The book was a finalist for a Gerald Loeb Award for distinguished business and financial journalism in the category of business books in 2008. It was also a James Beard Foundation finalist that year in the category of books on wine and spirits. BusinessWeek picked it as one of the top ten business books of the year for 2007. New York Times wine writer Eric Asimov wrote about it: “Call it Greek tragedy or Shakespearean drama, Biblical strife, Freudian acting out or even soap opera. You wouldn’t be exaggerating, and you wouldn’t be wrong." It also received criticism for focusing on the salacious.

== Lost Kingdom ==
In 2011, Siler published Lost Kingdom: Hawaii's Last Queen, the Sugar Kings, and America's First Imperial Adventure, a narrative history of the overthrow of Hawaii's Queen Liliuokalani. Lost Kingdom was a 2011 Northern California bestseller. It was also a New York Times bestseller. In Fortune magazine, Nin-Hai Tseng wrote “The story of an island grappling to hold onto traditions in the face of burgeoning capitalist powers... Siler gives us a riveting and intimate look at the rise and tragic fall of Hawaii’s royal family."

==The White Devil's Daughters ==
In May 2019, Alfred A. Knopf, a Penguin Random House imprint, published The White Devil’s Daughters: The Women Who Fought Slavery in San Francisco’s Chinatown, a narrative history of the trafficking of Asian girls and women that flourished in the West during the first hundred years of Chinese immigration. The book focuses on San Francisco’s Occidental Mission Home, a “safe house” that opened in 1874 for enslaved and vulnerable Chinese women and girls.
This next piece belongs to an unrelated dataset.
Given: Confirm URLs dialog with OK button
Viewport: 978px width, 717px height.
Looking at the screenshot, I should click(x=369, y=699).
The book also shines a light on Donaldina (Dolly) Cameron, who rescued more than 60 mostly Chinese girls, women and babies to a shelter in San Anselmo.

Siler “vividly recounts a shocking episode from America’s past in this gripping history,” wrote Publishers Weekly. "It will fascinate readers interested in the history of women, immigration, and racism.” In its starred review, Kirkus Reviews called The White Devil's Daughters "An accessible, well-written, riveting tale of a dismal, little-known corner of American history." The White Devil's Daughters was selected as an Editors' Choice pick by the New York Times Book Review. The Commonwealth Club of California named The White Devil's Daughters as a finalist for a 2019 California Book Award, and The California Independent Bookseller Alliance granted 2019 "Golden Poppy" awards to The White Devil's Daughters in the non-fiction and regional categories.

==Other work==
In addition to her books and long-form journalism, Siler has written travel features for The Wall Street Journal, including “A Walking Tour Worthy of a Jane Austen Novel” and “A Scottish Scare: Visiting the Scotland That Inspired Mary Shelley’s Frankenstein.”
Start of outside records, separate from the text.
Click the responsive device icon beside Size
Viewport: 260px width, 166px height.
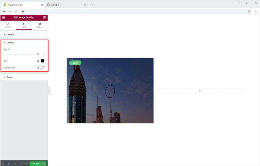pyautogui.click(x=9, y=49)
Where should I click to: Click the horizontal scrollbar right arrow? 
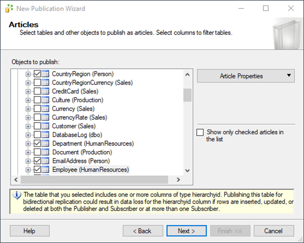pyautogui.click(x=178, y=180)
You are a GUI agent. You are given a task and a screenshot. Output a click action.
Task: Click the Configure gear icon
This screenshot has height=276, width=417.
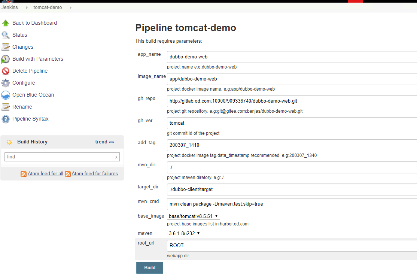coord(6,83)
She has also contributed reported essays to National Geographic on subjects including rowing and health, religion and happiness, and human flourishing.

In 2025, Siler delivered a TEDx talk titled Singing Together, which discusses group singing in relation to health, social connection, and spirituality.

Beginning in 2026, Siler is scheduled to direct the Jeniam Conversations literary series at the Oxford Centre for Life-Writing at Wolfson College, University of Oxford. She also serves as Nonfiction Director of the Community of Writers.